> **HOW TO COMPLETE THIS TASK**: At the line with "This screenshot has height=1194, width=923.", start transcribing; stop after the last line of the data below. Keep it exact and leave pictures out.
-.-.-
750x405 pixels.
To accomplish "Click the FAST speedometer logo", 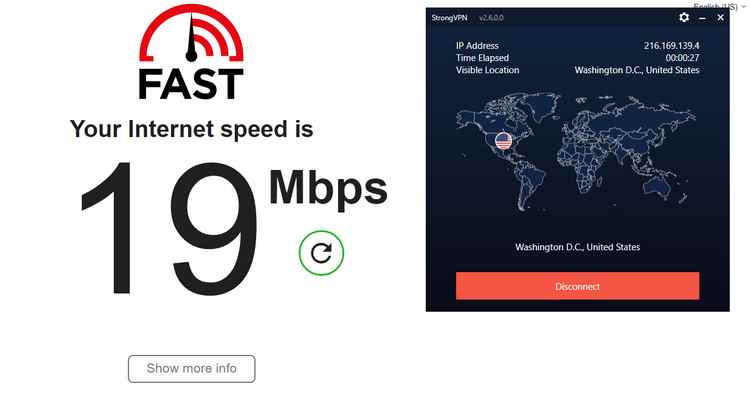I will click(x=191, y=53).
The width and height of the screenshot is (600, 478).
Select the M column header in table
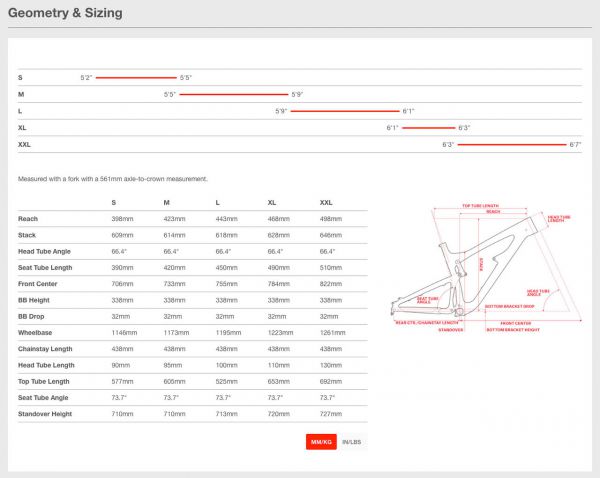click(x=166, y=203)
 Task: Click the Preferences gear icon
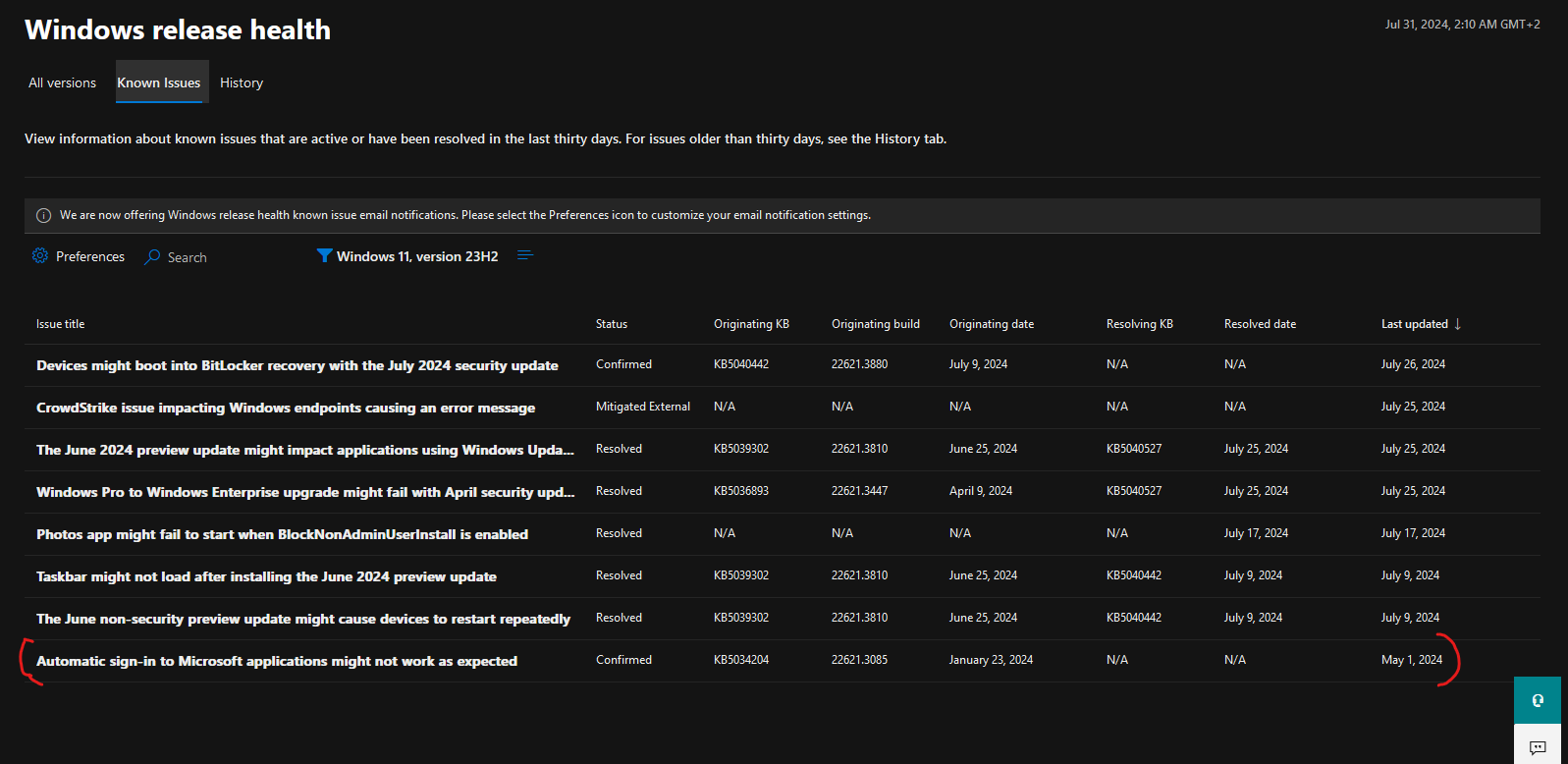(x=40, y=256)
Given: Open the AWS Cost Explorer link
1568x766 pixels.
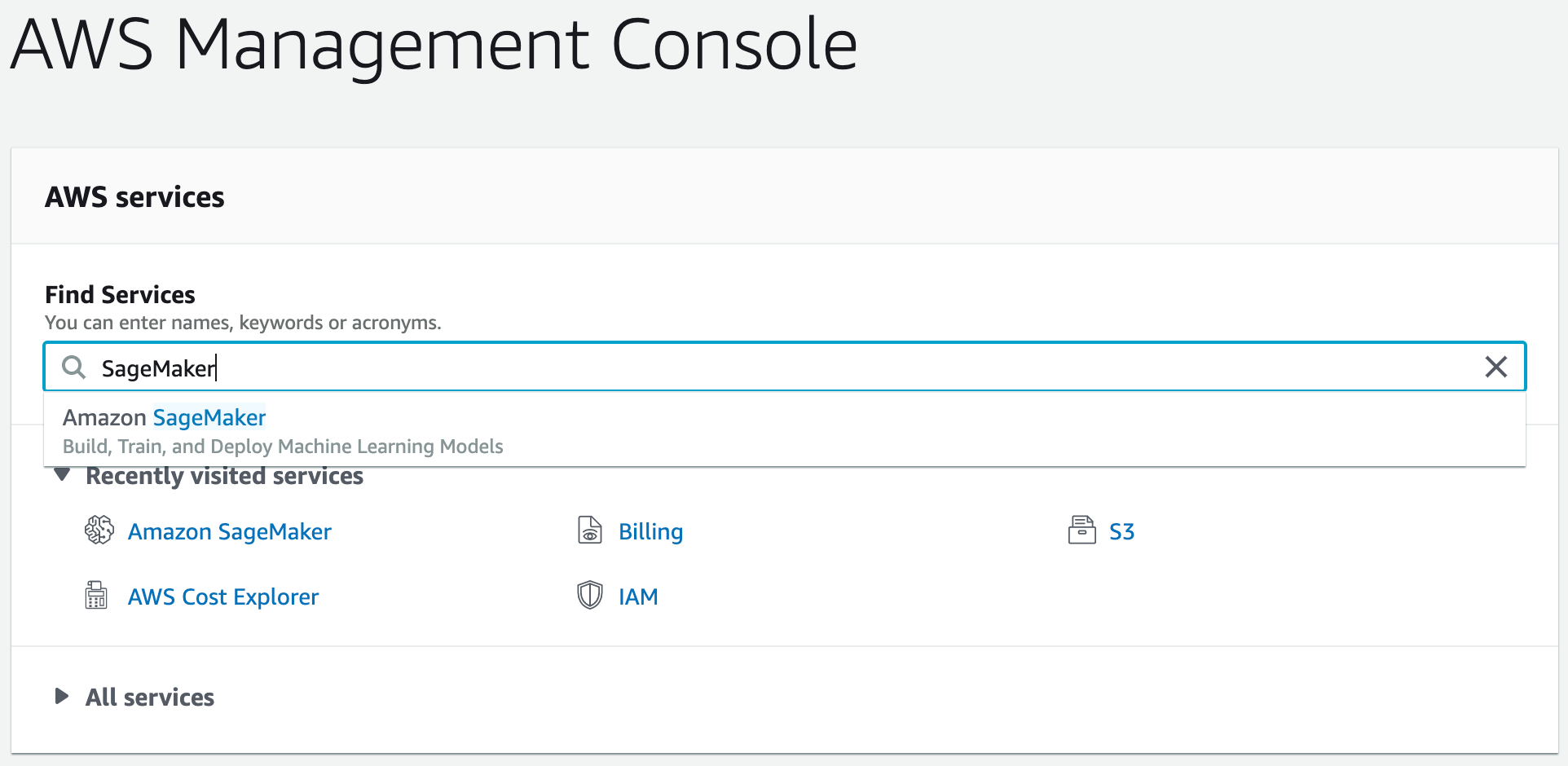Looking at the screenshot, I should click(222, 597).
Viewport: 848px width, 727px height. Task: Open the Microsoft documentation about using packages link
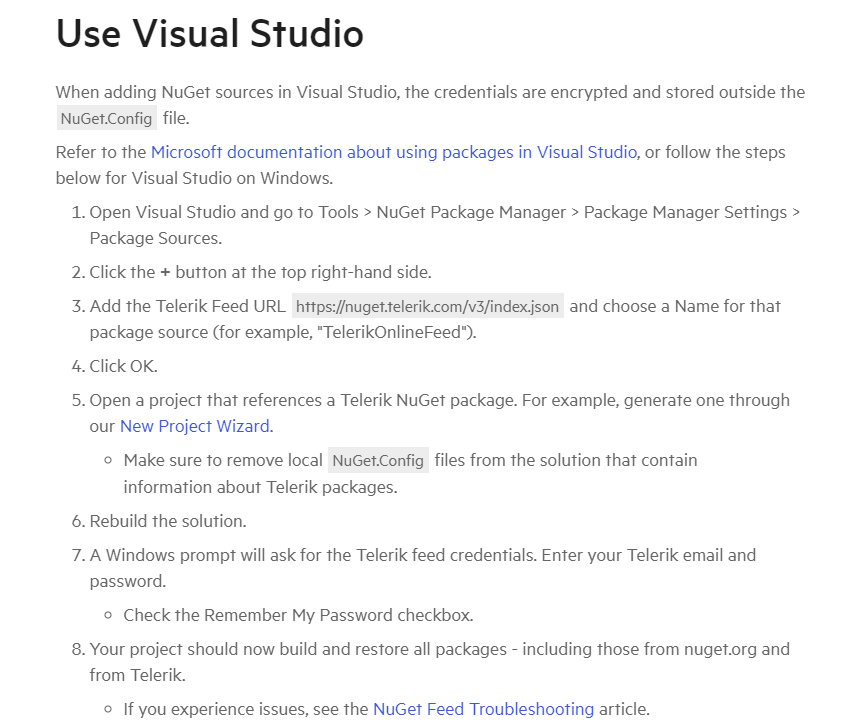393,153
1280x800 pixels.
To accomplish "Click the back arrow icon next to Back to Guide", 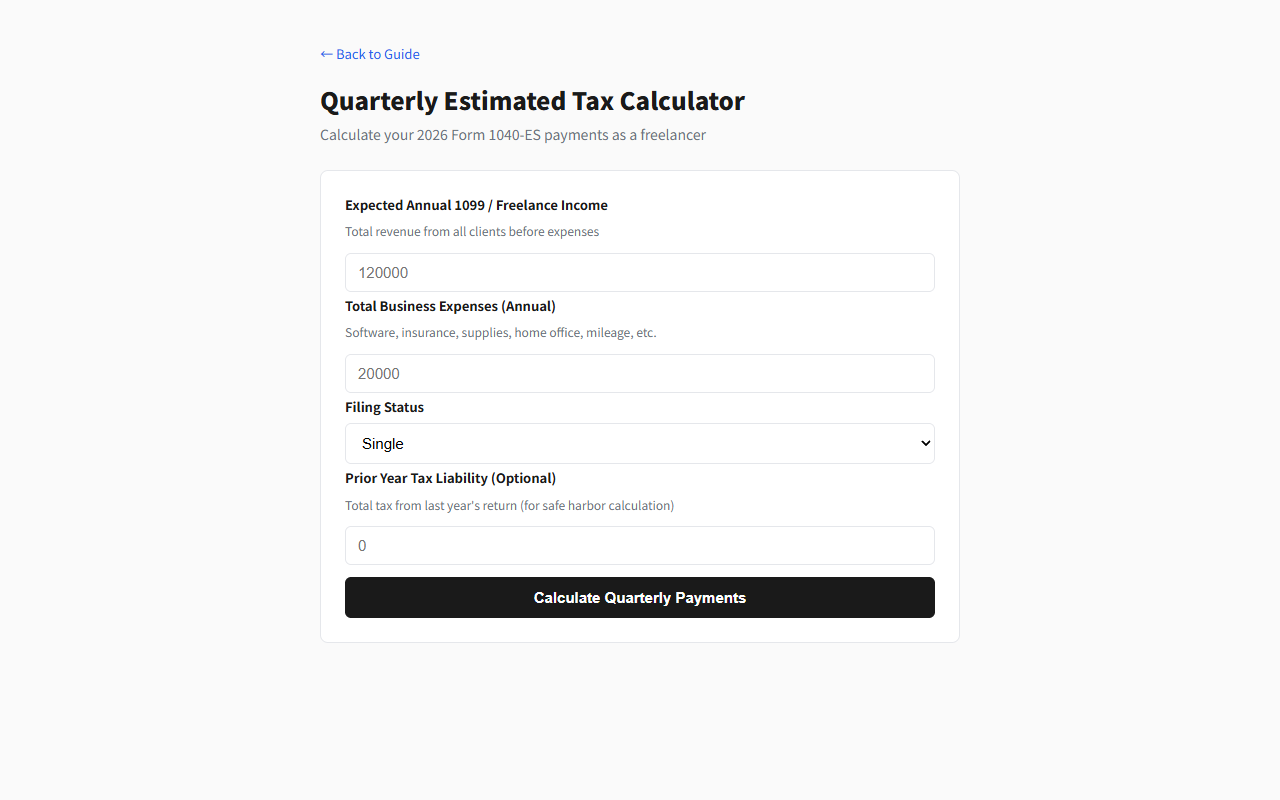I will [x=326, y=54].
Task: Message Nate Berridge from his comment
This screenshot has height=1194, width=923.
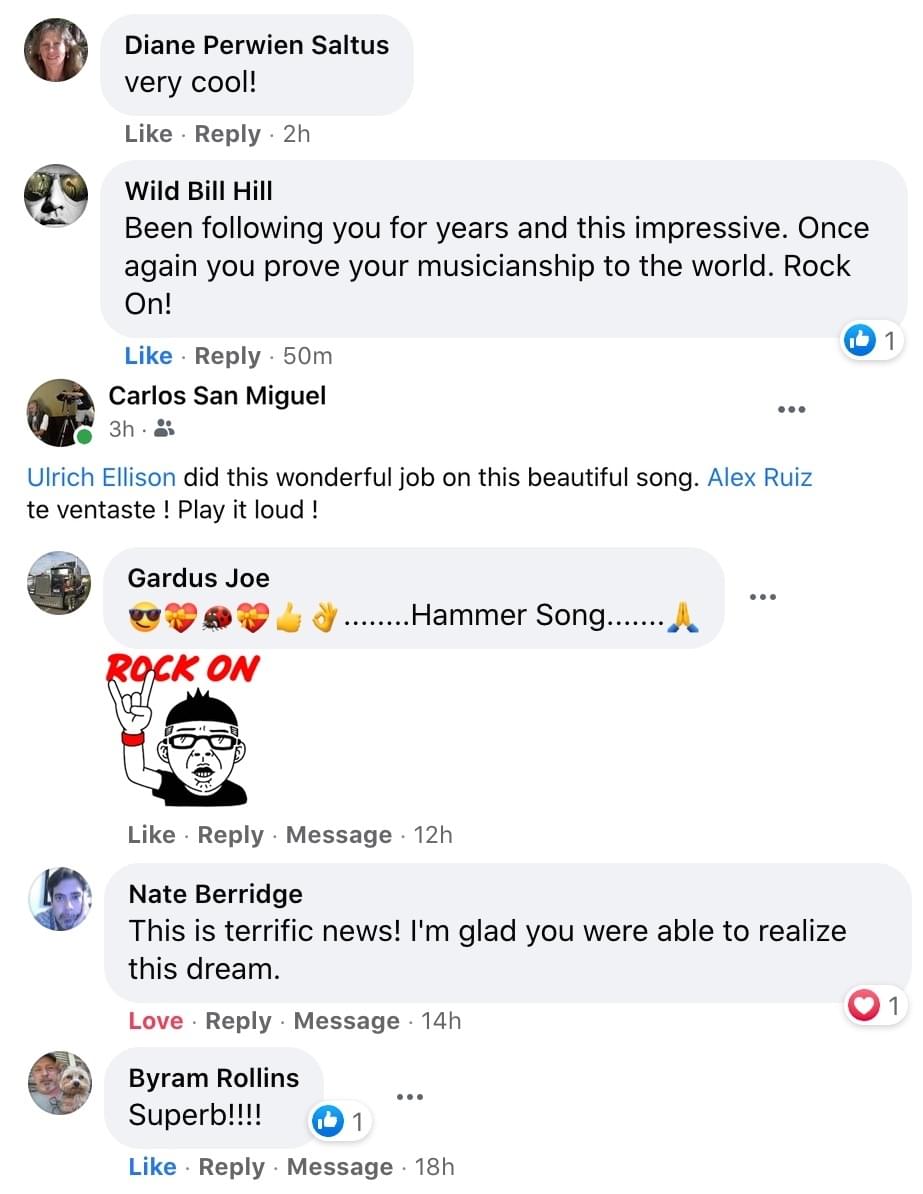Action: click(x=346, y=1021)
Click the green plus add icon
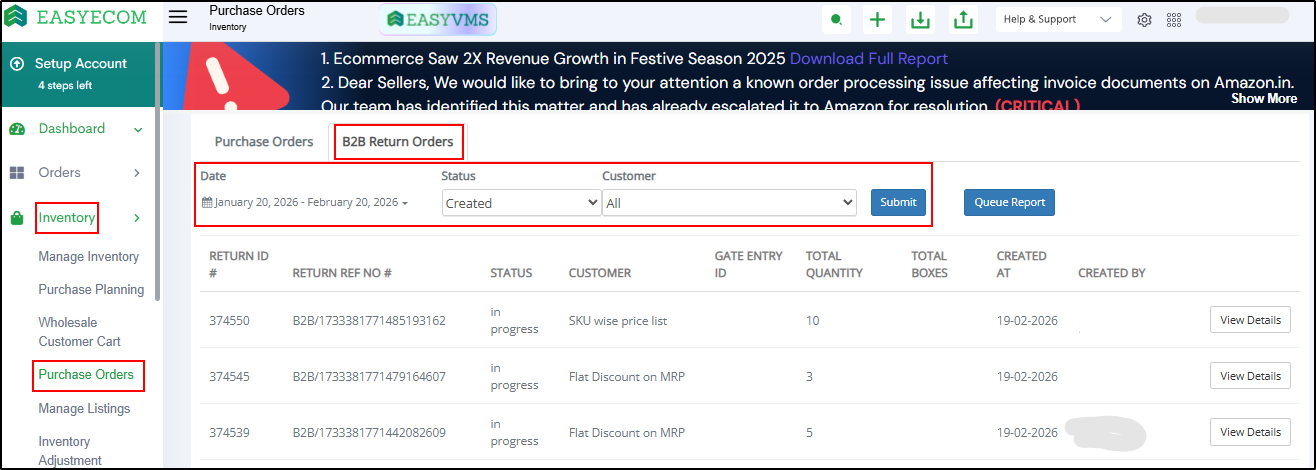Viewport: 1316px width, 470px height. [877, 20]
-.-.-
> **OUTPUT**:
This screenshot has height=1194, width=923.
Action: click(x=346, y=1021)
Click the green plus add icon
Viewport: 1316px width, 470px height. [877, 20]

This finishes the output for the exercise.